CarolDang: You’ll get the most bang for your buck by adding fluff-and-fold and commercial accounts, installing more energy efficient washers, and running a consistent and creative marketing campaign.

John Vassiliades: Raise you prices to the market level, cut your expenses to the minimum, and do whatever you can to increase business.

Karl Hinrichs: The biggest bang for the buck is to increase the profit of the laundromat while decreasing the expenses. Certainly, the least expensive path is with cosmetic improvements to the store. Customers are performing a cleaning function,so anything you can do to make the store cleaner and brighter or make the appearance nicer will help the store.

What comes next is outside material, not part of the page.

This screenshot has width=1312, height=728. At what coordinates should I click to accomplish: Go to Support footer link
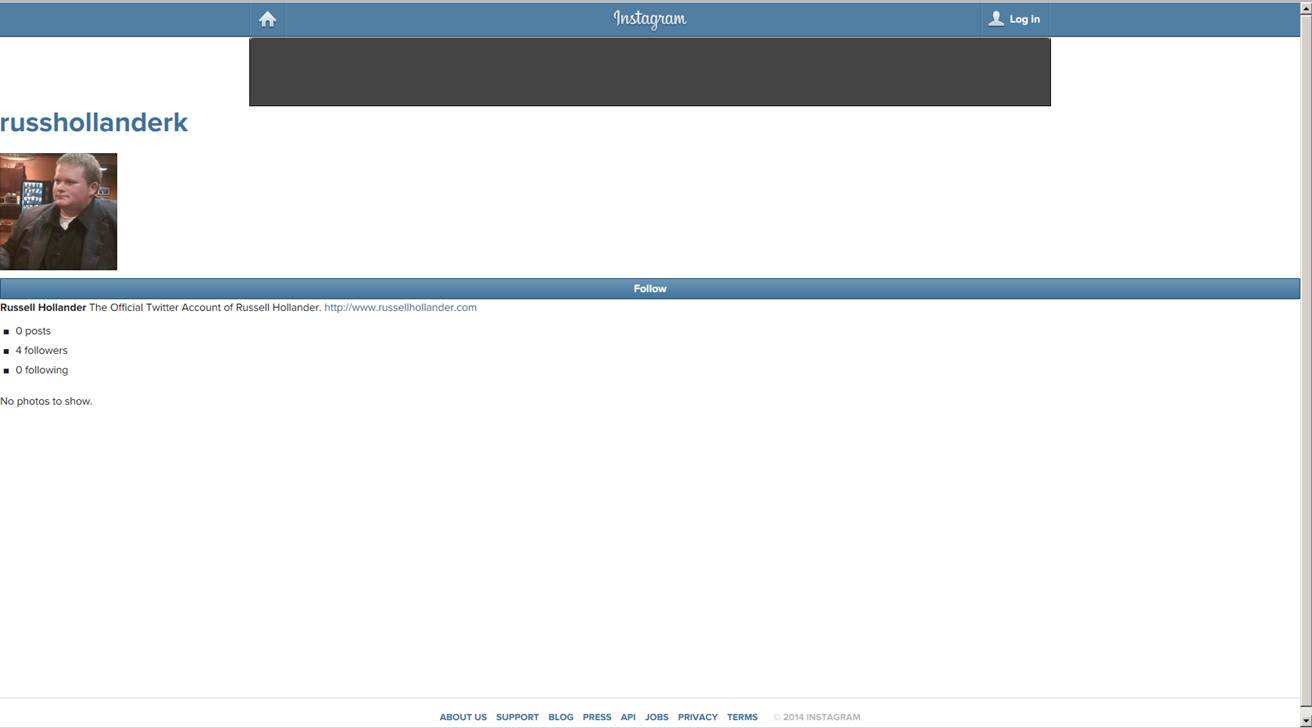point(517,717)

This will take a while for the results to be noticed, but you will gain market share by brightening up your laundromat.


Carol Dang: The best advice is to take a good look at your existing equipment and your competition. Is it time to replace? Is it time to add more washers? Do you need more drying capacity? Do you need to increase your vend prices? Also, ask yourself: Can your store use a facelift? Can you add more vending? How does your exteriorsignage look? Is it time for it to be replaced? Are all of your lights working? Is there enough light outside the laundry at night? Perhaps install an additional light over the walkway leading to your store. And, above all, advertise, advertise and advertise!

Brian Grell: If you’re staying in the business long term, you must, unequivocally, throw out all of your old machines. Period. End of discussion. The cash flow for anyone who retools their store is significant enough to completely change the value of the laundromat. I have yet to meet anybody who has retooled who hasn’t had at least a 50 percent increase in cash flow. The retooling of an old “zombie laundromat” makes the manufacturer happy, makes the distributor happy, and makes the store owner happy because cash flow is almost guaranteed. And laundry customers, as well
as the entire industry, benefit. There are no losers.

Karl Hinrichs: I would suggest that store owners start early and do the following:

  • Keep very accurate records of collections and expenses.
  • Look to increase revenue by increasing vend prices; adding additional profit centers like vending machines, video games, arcade games, ATMs, car vacuums and over-the-counter items; and marketing the store through a website, direct mail, flyers and cross promotions with neighboring businesses.
  • Look to decrease expenses by getting the most competitive pricing on utilities and all other business expenses,such as garbage pickup, insurance, soap and laundry supplies; purchasing new energy-efficient washers, dryers and water heaters; and replacing any old T12 bulbs with T8 or LED lighting.
  • Improve operations. If you focus on your laundry business, you will start to run your business better and more customer focused. If you improve your store just a little bit every week, by the end of the year your store will show tremendous improvement. This will bring in customers – and that will increase your profitability and, subsequently, the value of your laundry business.

John Vassiliades: Start early, and create a three-year plan. Maximize net cash flow, keep excellent records and attend to all deferred maintenance. Keep your vend prices as high as the market will allow, add additional services, advertise and be sure your attendants are well-trained.

Ted Ristaino: Look at this exercise as an investment. And, above all, remember that there are no shortcuts – value is created as consistent profitable results are produced.